Number Intelligence Service (number-intelligence-service) — Service Overview
Status: populated
Version: 1.0
Owner: Messaging Core
Last updated: 2026-04-20
Companion: DOMAIN_MODEL · API_CONTRACTS · EVENT_SCHEMAS · DATA_MODEL
1. Purpose
The Number Intelligence Service is the platform's authoritative source of truth for MSISDN attribution on the Ghasi-SMS-Gateway national backbone. For any Afghan or foreign MSISDN presented to the platform (originating tenant request, MO inbound, CDR enrichment, fraud lookup, regulator query) it answers — within strict latency budgets and with sovereign data residency — three primary questions:
- Which MNO owns this number today? Resolved through a layered cascade: in-process LRU cache → Redis (
ni:hlr:{e164}) → Postgres (ni.msisdn_attribution) → live HLR/HSS query via the per-MNO MAP/SS7 gateway or REST adapter.

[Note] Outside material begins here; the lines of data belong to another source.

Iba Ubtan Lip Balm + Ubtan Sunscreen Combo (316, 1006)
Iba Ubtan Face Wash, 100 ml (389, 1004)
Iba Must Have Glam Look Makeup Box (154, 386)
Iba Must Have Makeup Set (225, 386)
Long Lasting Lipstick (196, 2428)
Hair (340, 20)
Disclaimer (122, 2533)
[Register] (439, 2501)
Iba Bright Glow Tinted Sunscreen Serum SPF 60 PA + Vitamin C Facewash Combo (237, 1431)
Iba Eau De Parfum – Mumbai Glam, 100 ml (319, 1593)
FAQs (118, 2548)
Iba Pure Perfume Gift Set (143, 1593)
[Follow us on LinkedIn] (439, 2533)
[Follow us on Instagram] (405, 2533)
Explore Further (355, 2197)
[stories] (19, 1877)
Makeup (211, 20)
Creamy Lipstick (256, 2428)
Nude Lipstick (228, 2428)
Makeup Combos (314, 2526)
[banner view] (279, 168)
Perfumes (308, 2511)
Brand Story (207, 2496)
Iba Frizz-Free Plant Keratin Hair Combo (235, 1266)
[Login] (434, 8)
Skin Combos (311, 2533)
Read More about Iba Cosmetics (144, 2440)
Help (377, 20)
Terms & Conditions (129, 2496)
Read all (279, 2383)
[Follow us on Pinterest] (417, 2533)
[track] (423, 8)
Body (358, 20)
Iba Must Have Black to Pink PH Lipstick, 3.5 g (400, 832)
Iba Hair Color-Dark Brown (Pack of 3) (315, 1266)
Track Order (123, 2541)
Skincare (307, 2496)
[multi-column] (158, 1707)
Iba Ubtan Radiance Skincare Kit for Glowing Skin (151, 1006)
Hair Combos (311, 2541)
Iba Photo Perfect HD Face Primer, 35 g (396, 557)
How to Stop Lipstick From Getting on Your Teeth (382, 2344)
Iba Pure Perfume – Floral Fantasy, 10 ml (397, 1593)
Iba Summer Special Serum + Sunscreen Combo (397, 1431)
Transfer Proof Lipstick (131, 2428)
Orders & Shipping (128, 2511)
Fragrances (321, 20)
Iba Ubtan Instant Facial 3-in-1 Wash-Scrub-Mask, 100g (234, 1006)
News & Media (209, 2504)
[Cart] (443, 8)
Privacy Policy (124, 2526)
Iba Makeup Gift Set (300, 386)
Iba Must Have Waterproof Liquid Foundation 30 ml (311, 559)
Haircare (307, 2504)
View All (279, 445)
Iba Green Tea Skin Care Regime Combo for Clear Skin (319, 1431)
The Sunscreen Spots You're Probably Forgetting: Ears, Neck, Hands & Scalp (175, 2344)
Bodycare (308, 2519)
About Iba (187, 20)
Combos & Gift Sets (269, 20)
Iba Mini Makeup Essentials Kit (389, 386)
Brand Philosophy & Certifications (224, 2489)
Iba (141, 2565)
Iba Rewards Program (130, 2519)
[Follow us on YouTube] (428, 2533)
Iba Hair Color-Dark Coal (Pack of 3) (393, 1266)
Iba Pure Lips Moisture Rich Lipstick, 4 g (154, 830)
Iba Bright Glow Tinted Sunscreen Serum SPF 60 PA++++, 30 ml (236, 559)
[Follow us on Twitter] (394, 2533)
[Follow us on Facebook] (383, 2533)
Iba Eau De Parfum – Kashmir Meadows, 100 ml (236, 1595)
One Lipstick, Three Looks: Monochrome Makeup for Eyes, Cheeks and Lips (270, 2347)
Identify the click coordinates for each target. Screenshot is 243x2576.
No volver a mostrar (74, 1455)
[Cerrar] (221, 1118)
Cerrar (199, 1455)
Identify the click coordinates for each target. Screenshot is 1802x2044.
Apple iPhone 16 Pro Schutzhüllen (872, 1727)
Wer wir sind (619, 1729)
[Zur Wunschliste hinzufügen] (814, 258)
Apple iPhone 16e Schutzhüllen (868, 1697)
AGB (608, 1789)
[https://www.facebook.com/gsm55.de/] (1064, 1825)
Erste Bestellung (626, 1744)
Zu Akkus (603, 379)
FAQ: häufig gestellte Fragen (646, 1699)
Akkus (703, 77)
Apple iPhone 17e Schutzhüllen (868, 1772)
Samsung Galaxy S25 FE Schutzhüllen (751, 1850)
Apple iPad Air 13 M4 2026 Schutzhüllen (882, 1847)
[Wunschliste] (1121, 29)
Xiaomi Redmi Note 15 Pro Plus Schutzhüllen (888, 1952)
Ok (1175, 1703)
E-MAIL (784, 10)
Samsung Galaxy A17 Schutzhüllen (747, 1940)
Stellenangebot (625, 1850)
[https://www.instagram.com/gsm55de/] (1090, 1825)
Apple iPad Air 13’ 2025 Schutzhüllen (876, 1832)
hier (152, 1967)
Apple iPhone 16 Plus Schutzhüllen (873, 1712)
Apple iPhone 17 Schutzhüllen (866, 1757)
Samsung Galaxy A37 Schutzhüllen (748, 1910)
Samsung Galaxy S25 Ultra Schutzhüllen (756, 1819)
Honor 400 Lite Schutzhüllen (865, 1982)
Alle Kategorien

- Has this number been ported (MNP) and to whom? Resolved against the platform's MNP registry (
ni.mnp_registry) which is reconciled against MNO MNP files daily and on demand.
- Is the device tied to this MSISDN flagged in EIR/CEIR? Resolved against the EIR/CEIR cross-check store (
ni.eir_status) populated by daily MNO and ATRA stolen-device feeds.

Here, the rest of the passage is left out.